GOAL: Swap "GUI agent" for "screen helper" everywhere in the records below and write them out again, leaving everything else unchanged.

## Begin

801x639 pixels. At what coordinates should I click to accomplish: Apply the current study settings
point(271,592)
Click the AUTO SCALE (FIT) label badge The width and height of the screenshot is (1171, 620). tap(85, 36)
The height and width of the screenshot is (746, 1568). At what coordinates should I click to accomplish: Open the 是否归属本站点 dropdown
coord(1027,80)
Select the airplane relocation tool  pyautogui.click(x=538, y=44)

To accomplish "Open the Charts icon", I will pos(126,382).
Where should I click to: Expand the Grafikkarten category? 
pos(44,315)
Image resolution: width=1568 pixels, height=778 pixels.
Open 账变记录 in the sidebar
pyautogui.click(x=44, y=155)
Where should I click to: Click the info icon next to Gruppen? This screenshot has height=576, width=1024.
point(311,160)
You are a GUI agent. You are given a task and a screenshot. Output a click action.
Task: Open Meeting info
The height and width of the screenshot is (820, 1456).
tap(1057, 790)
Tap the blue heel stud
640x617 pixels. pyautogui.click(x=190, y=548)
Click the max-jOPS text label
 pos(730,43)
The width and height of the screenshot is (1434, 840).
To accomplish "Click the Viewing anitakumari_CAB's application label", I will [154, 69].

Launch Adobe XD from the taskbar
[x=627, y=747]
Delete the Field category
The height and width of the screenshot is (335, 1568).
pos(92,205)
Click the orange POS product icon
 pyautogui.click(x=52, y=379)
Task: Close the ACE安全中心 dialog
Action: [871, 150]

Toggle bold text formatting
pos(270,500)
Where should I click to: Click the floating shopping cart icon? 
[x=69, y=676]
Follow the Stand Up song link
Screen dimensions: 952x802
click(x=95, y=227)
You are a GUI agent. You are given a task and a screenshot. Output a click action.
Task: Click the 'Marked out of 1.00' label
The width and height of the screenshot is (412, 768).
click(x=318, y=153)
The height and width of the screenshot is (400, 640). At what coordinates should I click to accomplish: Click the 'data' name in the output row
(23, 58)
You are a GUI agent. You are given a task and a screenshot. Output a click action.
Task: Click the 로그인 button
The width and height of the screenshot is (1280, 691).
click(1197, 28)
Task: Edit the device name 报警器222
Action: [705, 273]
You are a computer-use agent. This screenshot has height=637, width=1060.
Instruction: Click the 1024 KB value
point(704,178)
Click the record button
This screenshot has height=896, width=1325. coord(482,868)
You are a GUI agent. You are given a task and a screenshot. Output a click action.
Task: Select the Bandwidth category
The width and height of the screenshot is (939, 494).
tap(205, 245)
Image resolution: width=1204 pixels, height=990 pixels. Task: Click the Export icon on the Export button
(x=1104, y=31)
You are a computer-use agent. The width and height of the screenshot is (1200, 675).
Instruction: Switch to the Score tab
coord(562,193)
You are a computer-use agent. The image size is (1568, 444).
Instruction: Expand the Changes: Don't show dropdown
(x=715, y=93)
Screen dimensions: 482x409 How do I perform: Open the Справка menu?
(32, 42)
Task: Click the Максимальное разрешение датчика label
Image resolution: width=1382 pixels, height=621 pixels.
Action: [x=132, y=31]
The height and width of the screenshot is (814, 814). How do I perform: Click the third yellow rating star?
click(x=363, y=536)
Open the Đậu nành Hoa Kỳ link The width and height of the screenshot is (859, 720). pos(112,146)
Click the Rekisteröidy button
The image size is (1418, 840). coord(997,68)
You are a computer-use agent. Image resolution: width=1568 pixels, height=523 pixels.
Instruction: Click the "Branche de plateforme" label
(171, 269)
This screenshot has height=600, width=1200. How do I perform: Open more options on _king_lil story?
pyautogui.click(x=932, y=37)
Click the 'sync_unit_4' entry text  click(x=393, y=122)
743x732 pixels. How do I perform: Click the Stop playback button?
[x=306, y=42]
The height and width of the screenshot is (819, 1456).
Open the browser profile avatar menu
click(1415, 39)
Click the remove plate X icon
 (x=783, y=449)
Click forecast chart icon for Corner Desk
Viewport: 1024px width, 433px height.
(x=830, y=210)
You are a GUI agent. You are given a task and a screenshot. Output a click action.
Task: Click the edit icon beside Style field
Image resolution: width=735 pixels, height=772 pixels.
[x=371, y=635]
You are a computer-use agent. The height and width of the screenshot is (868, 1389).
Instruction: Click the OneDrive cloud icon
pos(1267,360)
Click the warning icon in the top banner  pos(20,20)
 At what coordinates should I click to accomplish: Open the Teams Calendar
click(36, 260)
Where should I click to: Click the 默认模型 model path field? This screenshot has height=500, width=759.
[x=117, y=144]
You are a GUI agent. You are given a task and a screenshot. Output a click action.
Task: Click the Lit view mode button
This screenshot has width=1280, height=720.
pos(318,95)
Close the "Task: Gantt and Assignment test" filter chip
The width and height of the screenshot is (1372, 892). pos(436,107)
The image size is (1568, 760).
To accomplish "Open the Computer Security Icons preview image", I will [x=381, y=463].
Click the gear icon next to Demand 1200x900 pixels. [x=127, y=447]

## End

ANSWER TO THIS EXERCISE:
801x639 pixels. At what coordinates should I click to accomplish: Apply the current study settings
point(271,592)
Click the AUTO SCALE (FIT) label badge The width and height of the screenshot is (1171, 620). tap(85, 36)
The height and width of the screenshot is (746, 1568). At what coordinates should I click to accomplish: Open the 是否归属本站点 dropdown
coord(1027,80)
Select the airplane relocation tool  pyautogui.click(x=538, y=44)

To accomplish "Open the Charts icon", I will pos(126,382).
Where should I click to: Expand the Grafikkarten category? 
pos(44,315)
Image resolution: width=1568 pixels, height=778 pixels.
Open 账变记录 in the sidebar
pyautogui.click(x=44, y=155)
Where should I click to: Click the info icon next to Gruppen? This screenshot has height=576, width=1024.
point(311,160)
You are a screen helper. You are given a task and a screenshot. Output a click action.
Task: Open Meeting info
The height and width of the screenshot is (820, 1456).
tap(1057, 790)
Tap the blue heel stud
640x617 pixels. pyautogui.click(x=190, y=548)
Click the max-jOPS text label
 pos(730,43)
The width and height of the screenshot is (1434, 840).
To accomplish "Click the Viewing anitakumari_CAB's application label", I will [154, 69].

Launch Adobe XD from the taskbar
[x=627, y=747]
Delete the Field category
The height and width of the screenshot is (335, 1568).
pos(92,205)
Click the orange POS product icon
 pyautogui.click(x=52, y=379)
Task: Close the ACE安全中心 dialog
Action: [871, 150]

Toggle bold text formatting
pos(270,500)
Where should I click to: Click the floating shopping cart icon? 
[x=69, y=676]
Follow the Stand Up song link
Screen dimensions: 952x802
click(x=95, y=227)
You are a screen helper. You are given a task and a screenshot. Output a click action.
Task: Click the 'Marked out of 1.00' label
The width and height of the screenshot is (412, 768).
click(x=318, y=153)
The height and width of the screenshot is (400, 640). At what coordinates should I click to accomplish: Click the 'data' name in the output row
(23, 58)
You are a screen helper. You are given a task and a screenshot. Output a click action.
Task: Click the 로그인 button
The width and height of the screenshot is (1280, 691).
click(1197, 28)
Task: Edit the device name 报警器222
Action: [705, 273]
You are a computer-use agent. This screenshot has height=637, width=1060.
Instruction: Click the 1024 KB value
point(704,178)
Click the record button
This screenshot has height=896, width=1325. coord(482,868)
You are a screen helper. You are given a task and a screenshot. Output a click action.
Task: Select the Bandwidth category
The width and height of the screenshot is (939, 494).
tap(205, 245)
Image resolution: width=1204 pixels, height=990 pixels. Task: Click the Export icon on the Export button
(x=1104, y=31)
You are a computer-use agent. The width and height of the screenshot is (1200, 675).
Instruction: Switch to the Score tab
coord(562,193)
You are a computer-use agent. The image size is (1568, 444).
Instruction: Expand the Changes: Don't show dropdown
(x=715, y=93)
Screen dimensions: 482x409 How do I perform: Open the Справка menu?
(32, 42)
Task: Click the Максимальное разрешение датчика label
Image resolution: width=1382 pixels, height=621 pixels.
Action: [x=132, y=31]
The height and width of the screenshot is (814, 814). How do I perform: Click the third yellow rating star?
click(x=363, y=536)
Open the Đậu nành Hoa Kỳ link The width and height of the screenshot is (859, 720). pos(112,146)
Click the Rekisteröidy button
The image size is (1418, 840). coord(997,68)
You are a computer-use agent. Image resolution: width=1568 pixels, height=523 pixels.
Instruction: Click the "Branche de plateforme" label
(171, 269)
This screenshot has height=600, width=1200. How do I perform: Open more options on _king_lil story?
pyautogui.click(x=932, y=37)
Click the 'sync_unit_4' entry text  click(x=393, y=122)
743x732 pixels. How do I perform: Click the Stop playback button?
[x=306, y=42]
The height and width of the screenshot is (819, 1456).
Open the browser profile avatar menu
click(1415, 39)
Click the remove plate X icon
 (x=783, y=449)
Click forecast chart icon for Corner Desk
Viewport: 1024px width, 433px height.
(x=830, y=210)
You are a screen helper. You are given a task and a screenshot. Output a click action.
Task: Click the edit icon beside Style field
Image resolution: width=735 pixels, height=772 pixels.
[x=371, y=635]
You are a computer-use agent. The height and width of the screenshot is (868, 1389).
Instruction: Click the OneDrive cloud icon
pos(1267,360)
Click the warning icon in the top banner  pos(20,20)
 At what coordinates should I click to accomplish: Open the Teams Calendar
click(36, 260)
Where should I click to: Click the 默认模型 model path field? This screenshot has height=500, width=759.
[x=117, y=144]
You are a screen helper. You are given a task and a screenshot. Output a click action.
Task: Click the Lit view mode button
This screenshot has width=1280, height=720.
pos(318,95)
Close the "Task: Gantt and Assignment test" filter chip
The width and height of the screenshot is (1372, 892). pos(436,107)
The image size is (1568, 760).
To accomplish "Open the Computer Security Icons preview image", I will [x=381, y=463].
Click the gear icon next to Demand 1200x900 pixels. [x=127, y=447]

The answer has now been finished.